Paul tells Titus in (Chapter) 1:9, and the issue is about elders, but I think it applies to all Christians. He tells Titus that the elder must hold firmly, that’s the first thing, to the trustworthy message as it has been taught, so that he can encourage others by sound doctrine, that’s the second thing, encourage others, and thirdly, refute those who oppose it. Ok, that’s absolutely critical. What that means is that you and I (a) have to hold firmly to the Bible. That means we have to know it. That’s why we have Biblical training so that you can get your Biblical and theological education here. You have to know it, and in the course of the experiences of life, you will come to hold firmly to it. You can’t just have an academic study and go, ‘Yah, I’m gonna hold firmly to the Bible’. That’s part of the process of learning the Bible and then going through experiences of life, coming out the other side, and you realize you’re grasping onto it even more so than you ever have before. Alright, so you have to hold firmly to the Gospel. 

b. Encourage Others

Secondly, you have to be able to encourage others by sound doctrine. Sound doctrine is an important concept in the pastorals. It’s the idea that the Biblical Gospel, Biblical doctrine gives spiritual health. It gives life. It’s sound. It’s rational and it makes sense. It’s life giving. That’s what Paul is saying. Try to translate that. . . it’s pretty hard! But anyway, you are to encourage others by sound doctrine. Now, you and I have ideas that may or may not be good ideas or they maybe they’re really lousy ideas, I don’t know.
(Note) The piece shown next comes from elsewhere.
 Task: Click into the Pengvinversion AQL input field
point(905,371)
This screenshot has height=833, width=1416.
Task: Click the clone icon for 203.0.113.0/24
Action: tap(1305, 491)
But we’re going to encourage people with our own ideas. That’s fine. But ultimately the encouragement needs to come from Scripture and that means you need to know it, be convinced that it’s true so that you can then encourage others by it. Just last night we had a couple over whose adult son died under difficult circumstances. And man, are they hurting. I mean they are really, really hurting. And some people say ‘Oh, you know, it’s ok, you’ll get over it’, or some such stupid thing to say. That’s not what we did. We talked about Scripture. We talked about the sovereignty of God, of the fact that God loved their son, that he is now with his Lord and Jesus, and while the parents are hurting, they have a hope in the future. See, that’s encouraging people with sound doctrine, with Biblical doctrine, and that’s what you need to be able to do. And boy, you don’t trust your Bible you’re not going to encourage people by it. Right? You’re not going to do it. 

c. Refutation

And then the third is you have to be able to refute those who are opposing Scripture. That’s a little more difficult. I remember reading a survey once that said that the average person, once they’ve been a Christian for five years, has no non-Christian friends. In other words, we tend to cocoon ourselves in the church. And that was probably fifteen years old, and in today’s culture hopefully that’s not the case. But presumably we all have non-Christian friends, and we need to know what they think. We need to know what they are listening to. We need to know the silly things and the damning things being said on some of these YouTube videos. Some of these things are just vile. I was listening to one the other and it was remarkable to me that God just didn’t strike them dead! I mean, it was so bad. But that’s what’s out there. That’s what’s influencing the people around us, and we have to know what is going on so that we can refute it with the sound doctrine of Scripture because we, through experience and study, are absolutely convinced that it’s true. And there are some links on the class page for this to some places that will kind of help you know what’s going on in our culture. So, anyway, that’s the significance of the question. And I hope you’re excited. There’s a lot of good stuff coming, and I look forward to walking the rest of this class with you.